**Task statement**
Turn the records, from their first line through the line that contains "(x=1460, y=80)", into a Markdown table with the columns Line and Text, numbering each row and leaving out blank lines. Omit the pictures from the table.

**Source data**
__________________________________________________

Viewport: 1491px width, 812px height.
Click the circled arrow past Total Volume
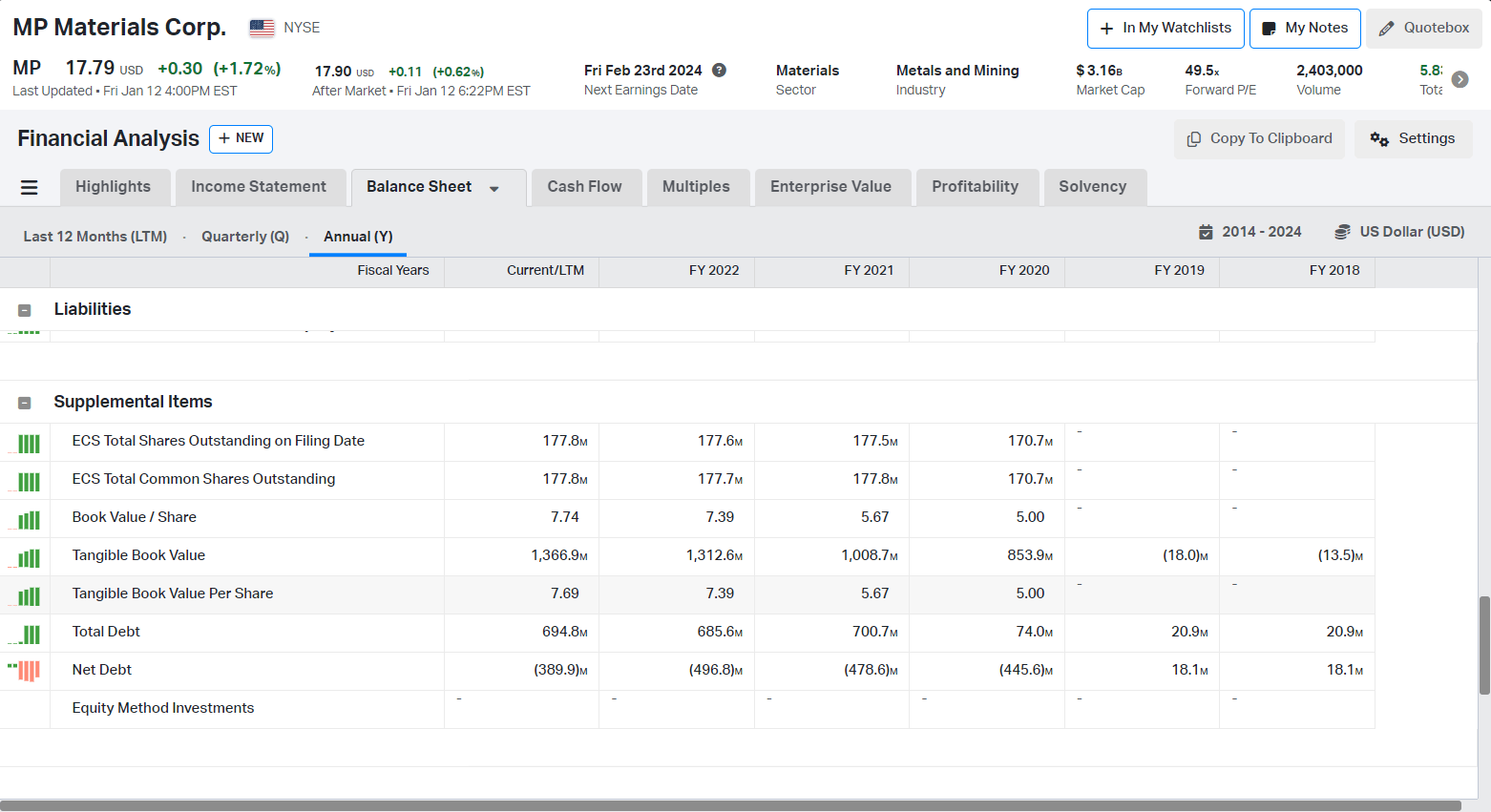(x=1460, y=80)
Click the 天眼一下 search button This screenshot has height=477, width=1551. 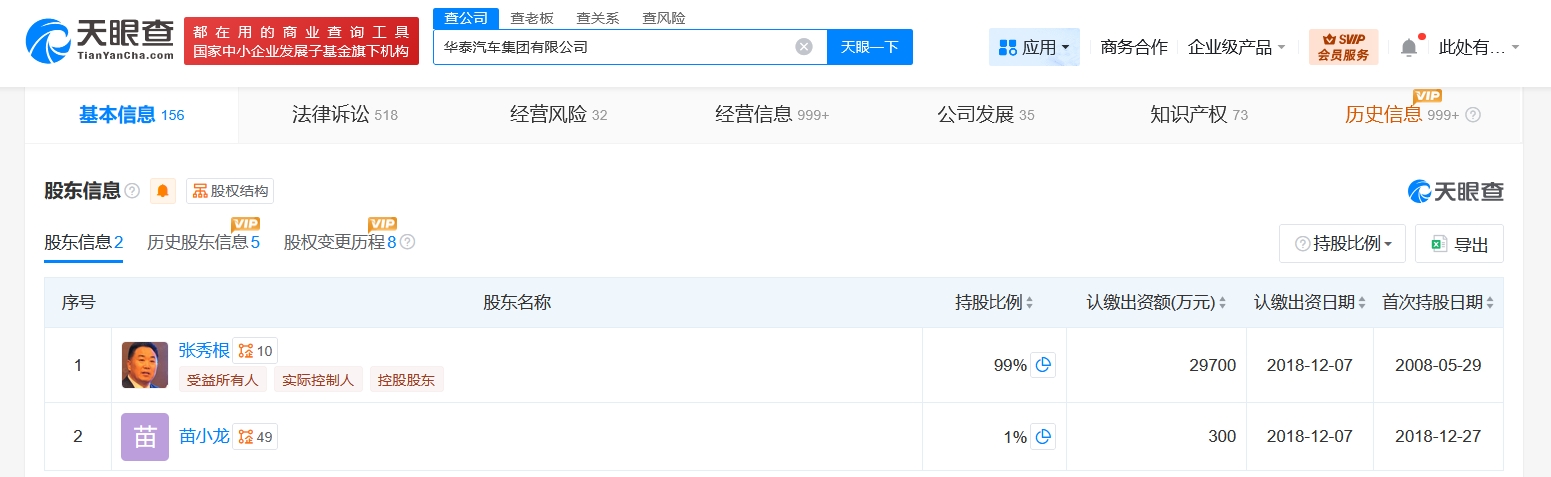pos(869,47)
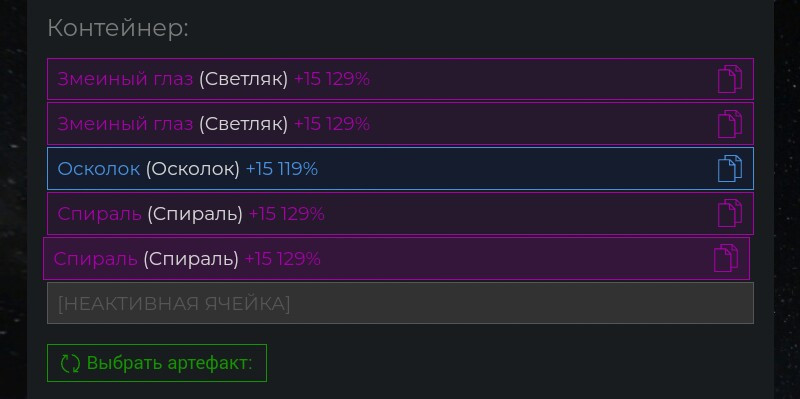Click (Спираль) label in the non-highlighted Спираль row
The width and height of the screenshot is (800, 399).
pyautogui.click(x=195, y=214)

__________________________________________________

**Answer in full**
| Line | Text |
|---|---|
| 1 | Viewport: 1491px width, 812px height. |
| 2 | Click the circled arrow past Total Volume |
| 3 | (x=1460, y=80) |